Copy the records word for word, starting at the line that contains "You are a GUI" and ending at the end of the records. Leave the pictures out of your copy.

Screen-element location records:

════════════════════

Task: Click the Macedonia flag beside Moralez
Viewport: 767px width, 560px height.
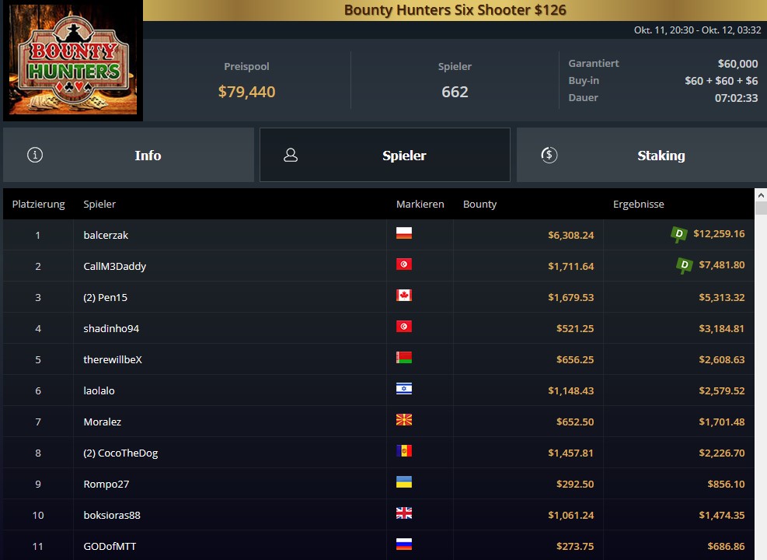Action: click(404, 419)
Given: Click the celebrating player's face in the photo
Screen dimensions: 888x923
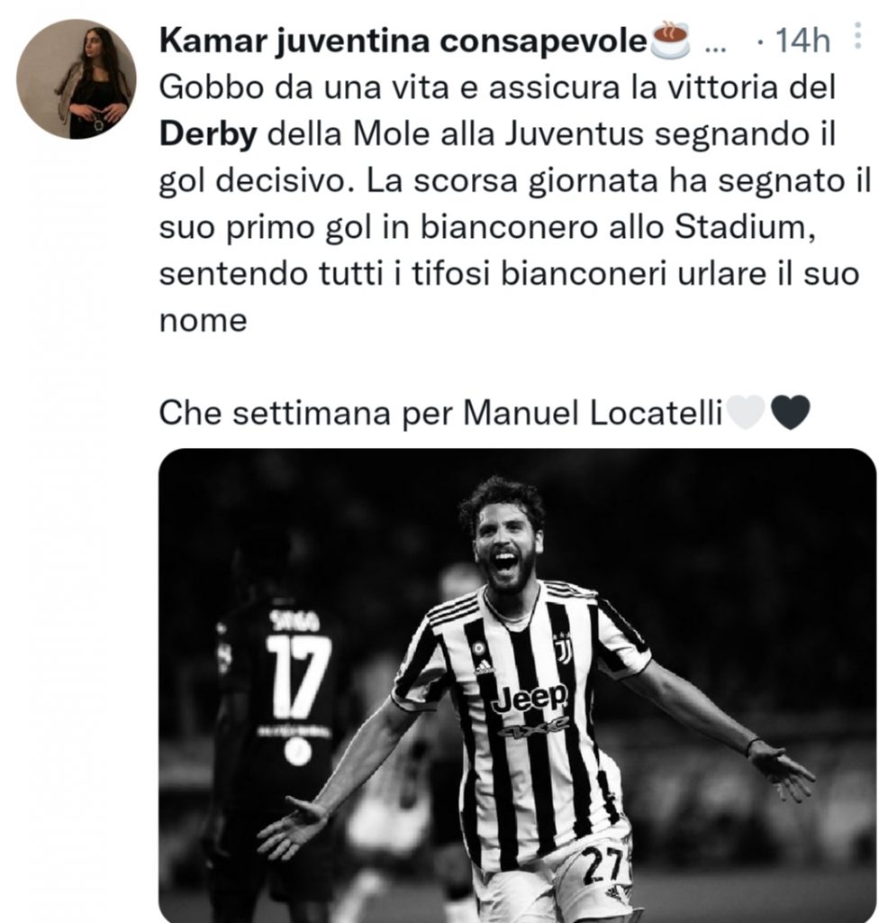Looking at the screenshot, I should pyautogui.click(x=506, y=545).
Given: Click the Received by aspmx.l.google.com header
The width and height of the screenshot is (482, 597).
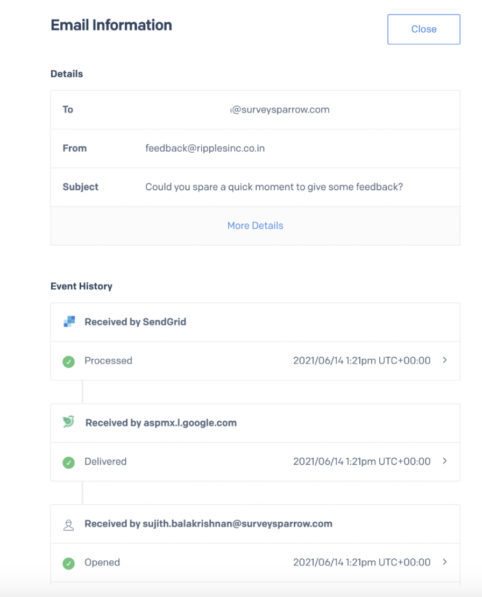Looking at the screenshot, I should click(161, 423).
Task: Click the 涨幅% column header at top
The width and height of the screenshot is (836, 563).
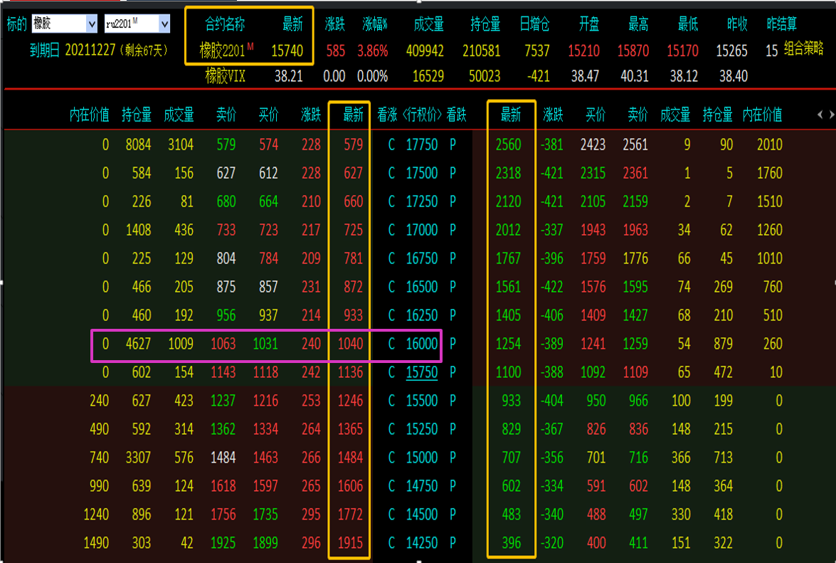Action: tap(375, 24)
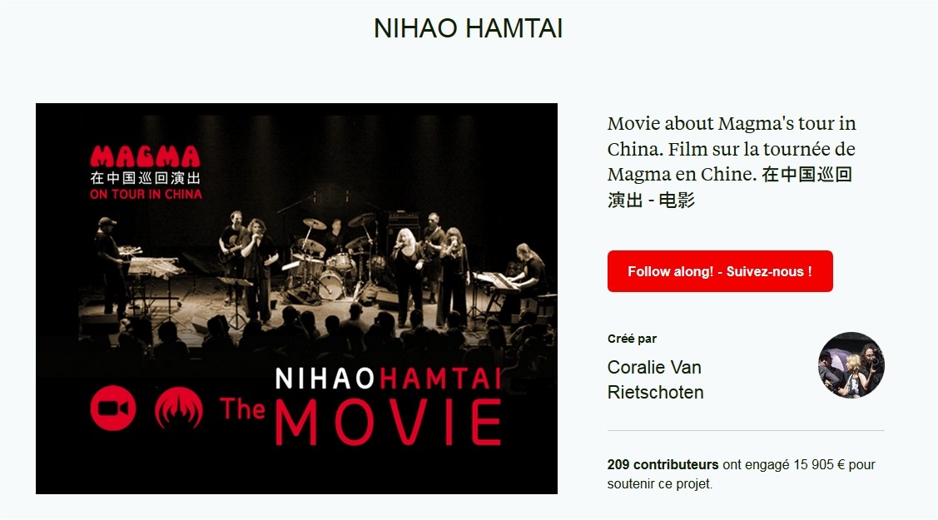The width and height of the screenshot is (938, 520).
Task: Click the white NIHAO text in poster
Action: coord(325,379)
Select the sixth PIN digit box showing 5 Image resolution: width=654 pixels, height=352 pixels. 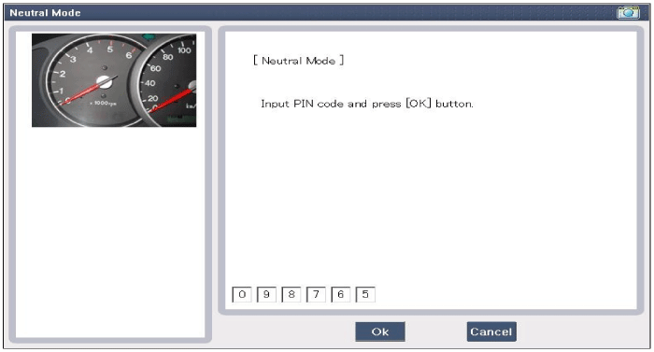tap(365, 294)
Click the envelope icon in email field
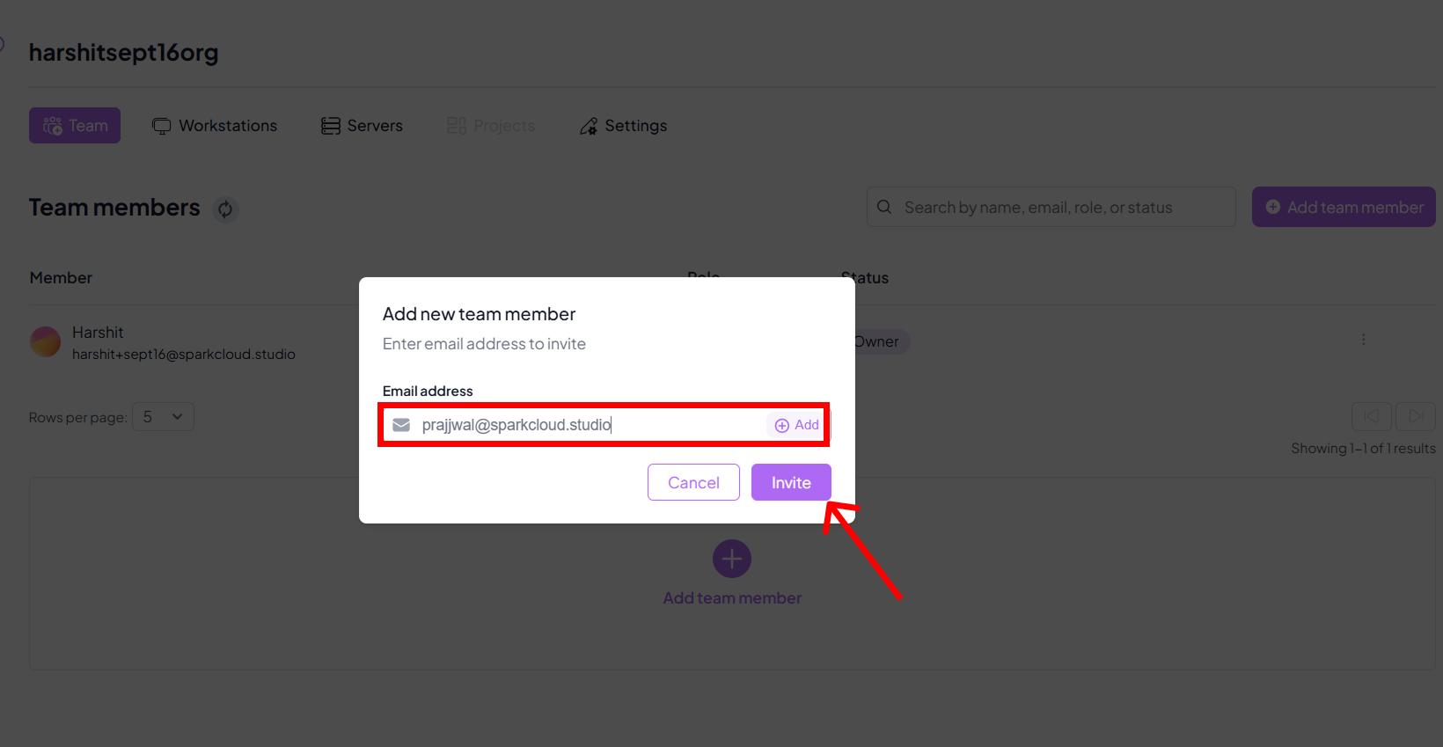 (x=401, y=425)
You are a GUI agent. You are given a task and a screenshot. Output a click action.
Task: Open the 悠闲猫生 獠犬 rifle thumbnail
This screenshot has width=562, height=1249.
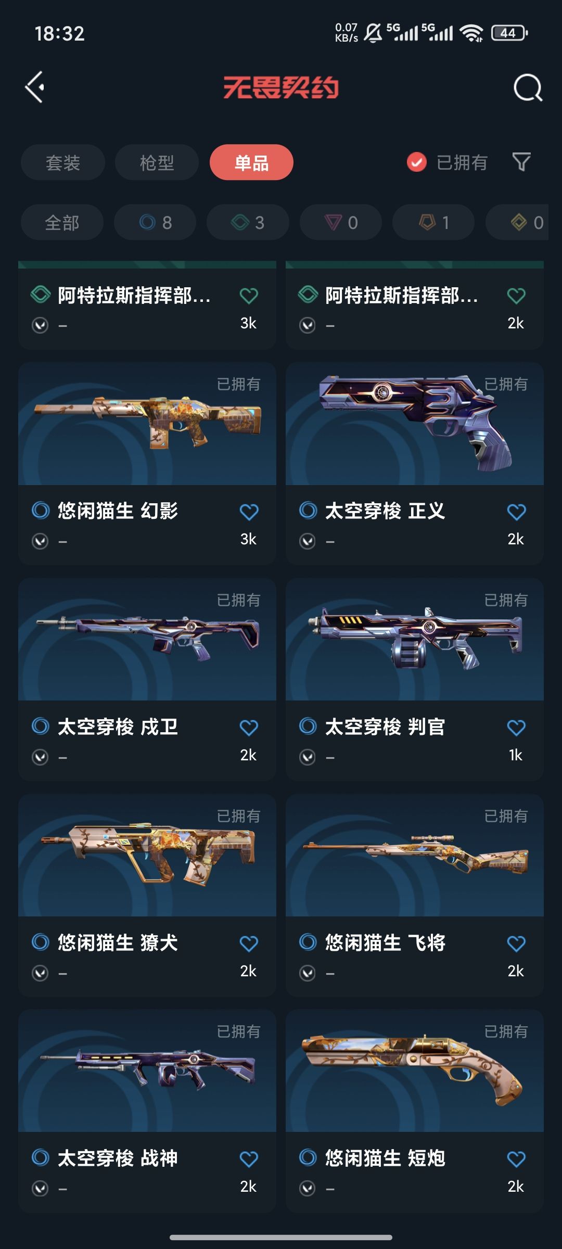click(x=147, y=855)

════════════════════

SOLUTION TO THIS PROBLEM =
You are a GUI agent. You are given a task and a screenshot. Output a click action.
Task: Open the 悠闲猫生 獠犬 rifle thumbnail
This screenshot has width=562, height=1249.
click(x=147, y=855)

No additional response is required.